Local advocates warn an ICE detention center would change daily life

Wicker’s letter followed local protests and a Jan. 16 press conference urging the building’s owner not to cooperate with federal plans. “Because if you house ICE in your community, they of course will be in your community arresting people, tearing families apart,” said Chelsea Howard, vice chair of the Desoto Mutual Aid Collective, according to Action News 5.

The Byhalia dispute also reflects a wider pattern of resistance to large detention projects. In April 2025, The Marshall Project reported on conservative communities pushing back against proposed immigration detention facilities when residents raise concerns about staffing, infrastructure and local control.

Warehouse proposals have surfaced before

In December, The Washington Post reported that internal ICE planning documents described a strategy to retrofit industrial warehouses into large-scale holding sites designed to speed up deportations. Wicker’s opposition places the Byhalia ICE detention center proposal squarely in that national debate.

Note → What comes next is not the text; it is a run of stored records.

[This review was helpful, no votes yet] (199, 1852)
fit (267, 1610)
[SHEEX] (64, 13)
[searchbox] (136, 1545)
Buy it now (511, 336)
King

Mississippi has already been part of that detention footprint. A February 2025 Mississippi Today report on expanded ICE bed space at a private prison in Tutwiler highlighted how federal detention demand has increasingly relied on private facilities across the state.

Wicker urged Noem to reconsider the ICE detention center plan and asked to be notified about any similar proposals moving forward. The department has not publicly responded.